SCOTT: What about from here on in? Do you plan to direct more films? The experience with Universal must have been kind of unseemly relation. They shelved the movie for what about a year? Then Lion’s Gate picked it up.

ZOMBIE: The hell that the movie’s gone through to get released is a drag, but it’s like anything else. Nothing’s easy. Yeah, I mean, I’m fully geeked and want to do it again without a doubt.

SCOTT: Seriously?

ZOMBIE: Oh, yeah. I mean, I didn’t want to do this as some fun, one off project. This is what I want to do. I would give up everything else to do this.

SCOTT: The music and the albums?

ZOMBIE: Yeah. That’s how I’ve always felt. It just wasn’t until now that I could get in there and get going, you know.

SCOTT: How many other kinds of projects do you have in mind? Or will they all be similarly kind of on the dark side?

ZOMBIE: Well, I’m finishing up a script right now that’s not a horror movie. It’s sort of a weird, black comedy, and it’s set sort of against a horror background in the sense that--the best way I can describe it without describing it is like Tim Burton’s Ed Wood.

SCOTT: When do you hope to shoot that?

ZOMBIE: I don’t have a deal for it yet, because I haven’t finished the script. But I’m almost done. I’m probably about ten pages away from finishing it. And then I’ll start giving it to people and seeing if I can get that set up somewhere.

SCOTT: Do you have, somewhere in the back of your mind, other kinds of movies that you want to do too?

ZOMBIE: Yes. I just love movies. I would love to make a Western. I grew up watching them, you know, The Good, the Bad and the Ugly, and For A Few Dollars More. They have influenced me.

SCOTT: Yeah. It sounds like you’re a total buff.

ZOMBIE: No, just like crazy. That’s all I care about. I hope people won’t look at HOUSE OF 1000 CORPSES as “Oh, a jackass rock and roll guy wants to make a movie.” Because I live and die for movies. I don’t really give a shit about music. It’s not to belittle music. I’ve just been obsessed with movies my entire life. I’ve been trying for a long time to make this happen. It just hasn’t happened until now.

SCOTT: What do you hope audiences come away from the movie feeling? Or thinking?

ZOMBIE: The best compliment that I have received with what few people that have seen it--they just walked out going “Man, that was fucked up.” You know? That always makes me feel like I did my job.

SCOTT: Well, I wish you a lot of luck with it, and appreciate all your--you know, interest in the genre kind of keeps the whole thing alive, you know?

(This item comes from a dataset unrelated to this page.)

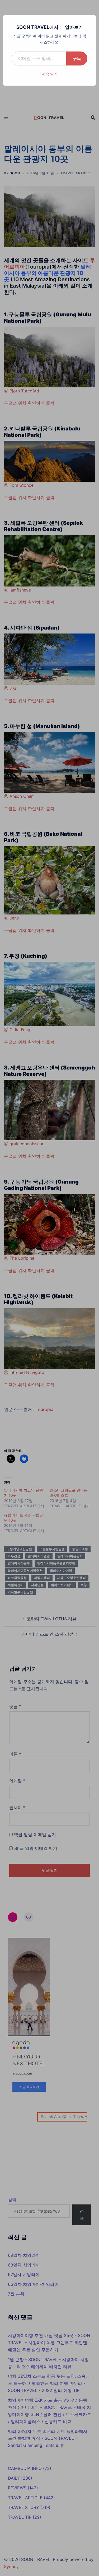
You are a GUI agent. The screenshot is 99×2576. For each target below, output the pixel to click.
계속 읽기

ZOMBIE: Yeah. I mean, hopefully. The biggest thing I hate sometimes, like reading these weird quotes from me that aren’t from me, that people just make stuff up on the Internet. That I think I’m going to reinvent horror with this movie, you know? And that’s just such a weird, pompous thing that I would never say. It’s such a weird thing. I just love horror movies, and here’s another one. And hopefully it makes somebody feel--you know, for the person who never got to go see Texas Chainsaw Massacre in a drive-in in the ‘70s, you know, maybe it’ll give them a little bit of that experience.